Everywhere in the side-streets a howling mob. Looting takes place under cover of darkness. A shoe-shop at the corner of Dragoon Street is ransacked, the shards of the window-panes are lying around on the street. Suddenly a whistle sounds. In a long human chain, covering the entire width of the street, a police cordon advances. ‘Clear the street!’ an officer cries. ‘Go into your houses!’ The crowd slowly moves on. Everywhere with the same shouts: ‘Beat the Jews to death!’ Demagogues have manipulated the starving people for so long that they fall upon the wretched creatures who pursue a miserable goods trade in the Dragoon Street cellar ... it is inflamed racial hatred, not hunger, that is driving them to loot. Young lads immediately follow every passer-by with a Jewish appearance, in order to fall upon him when the moment is right.200

Such a public outburst of violence was symptomatic of the new preparedness of antisemites, like so many other groups on the fringes of German politics, to stir up or actively employ violence and terror to gain their ends, rather than remaining content, as they mostly had been before 1914, with mere words. A wave of still imperfectly documented incidents of personal violence against Jews and their property, attacks on synagogues, acts of desecration carried out in Jewish cemeteries, was the result.201

It was not just an unprecedented willingness to translate vehement prejudice into violent action that broadly distinguished post-1918 antisemitism from its prewar counterpart.

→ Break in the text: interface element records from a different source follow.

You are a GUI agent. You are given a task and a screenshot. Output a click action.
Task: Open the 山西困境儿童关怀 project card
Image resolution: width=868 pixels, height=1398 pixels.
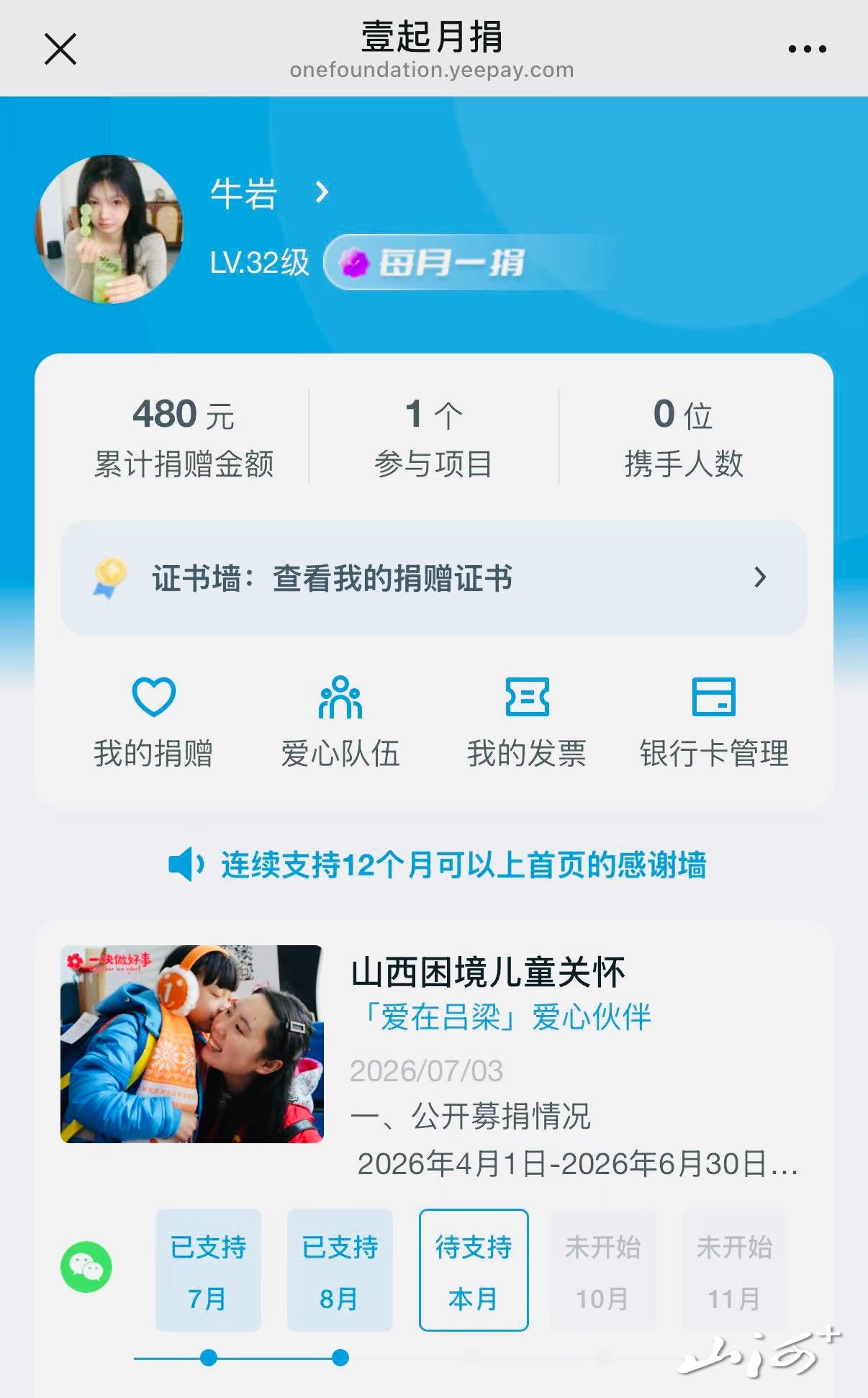pos(433,1057)
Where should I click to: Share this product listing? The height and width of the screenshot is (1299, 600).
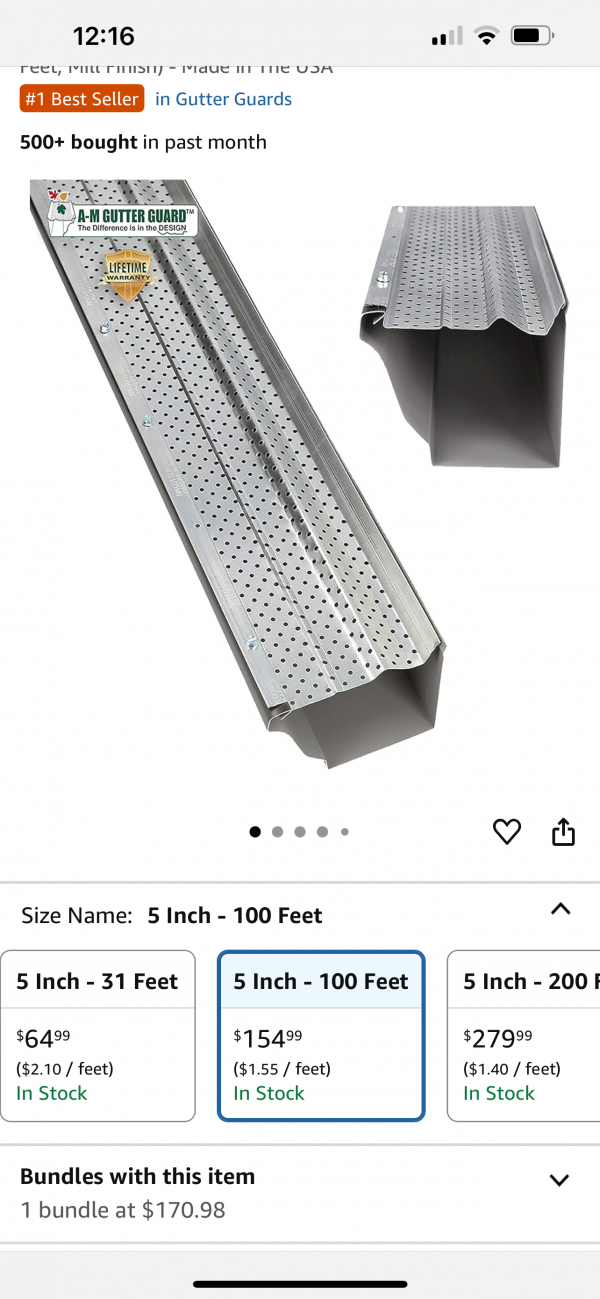pos(564,831)
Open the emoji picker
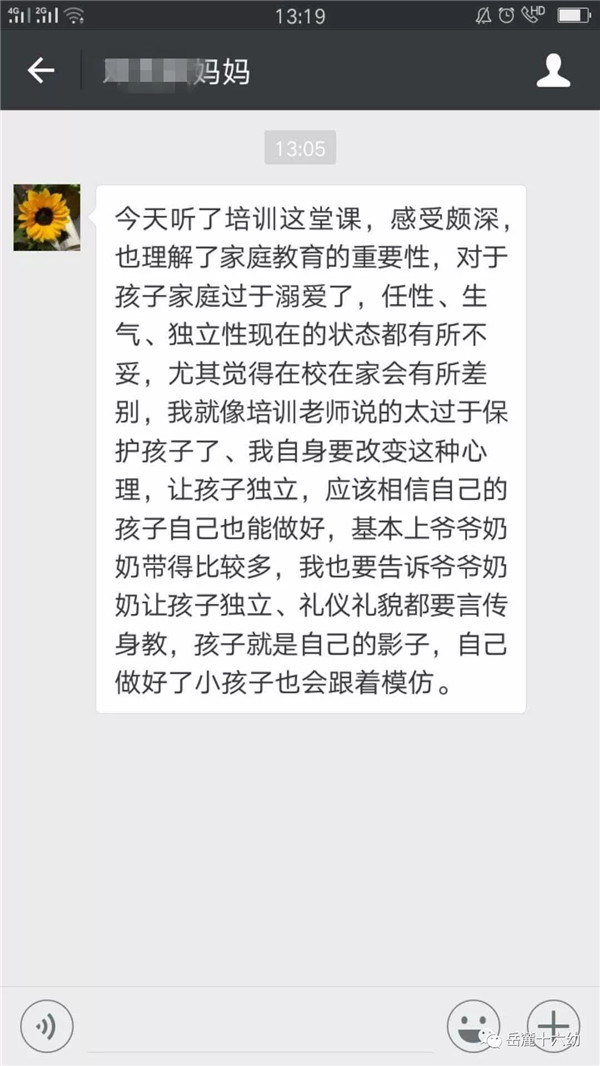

While the overwhelming majority of Germans still rejected the use of physical force against Jews during the Weimar Republic, the language of antisemitism became embedded in mainstream political discourse as never before. The ‘stab-in-the-back’, the ‘November traitors’, the ‘Jewish Republic’, the ‘Jewish-Bolshevik conspiracy’ to undermine Germany - all these and many similar demagogic slogans could be regularly read in the papers, whether as expressions of editorial opinion or in reporting of political incidents, speeches and trials. They could be heard day after day in legislative assemblies, where the rhetoric of the Nationalists, the second largest party after the Social Democrats during the middle years of the Republic, was shot through with antisemitic phrases. These were more extreme and more frequently employed than they had been by the Conservatives before the war, and were amplified by splinter groups of the right that collectively enjoyed much more support than the antisemitic parties of Ahlwardt, Böckel and their ilk. Closely allied to many of these groups was the German Protestant Church, deeply conservative and nationalist by conviction and also prone to outbursts of antisemitism; but Catholic antisemitism also took on new vigour in the 1920s, animated by fear of the challenge of Bolshevism, which had already launched violent attacks on Christianity in Hungary and Russia at the end of the war. There were large swathes of the German electorate on the right and in the centre that fervently desired a rebirth of German national pride and glory after 1918. They were to a greater or lesser degree convinced as a result that this had to be achieved by overcoming the spirit of ‘Jewish’ subversion that had supposedly brought Germany to its knees at the end of the war.202 The sensibility of many Germans was so blunted by this tide of antisemitic rhetoric that they failed to recognize that there was anything exceptional about a new political movement that emerged after the end of the war to put antisemitism at the very core of its fanatically held beliefs: the Nazi Party.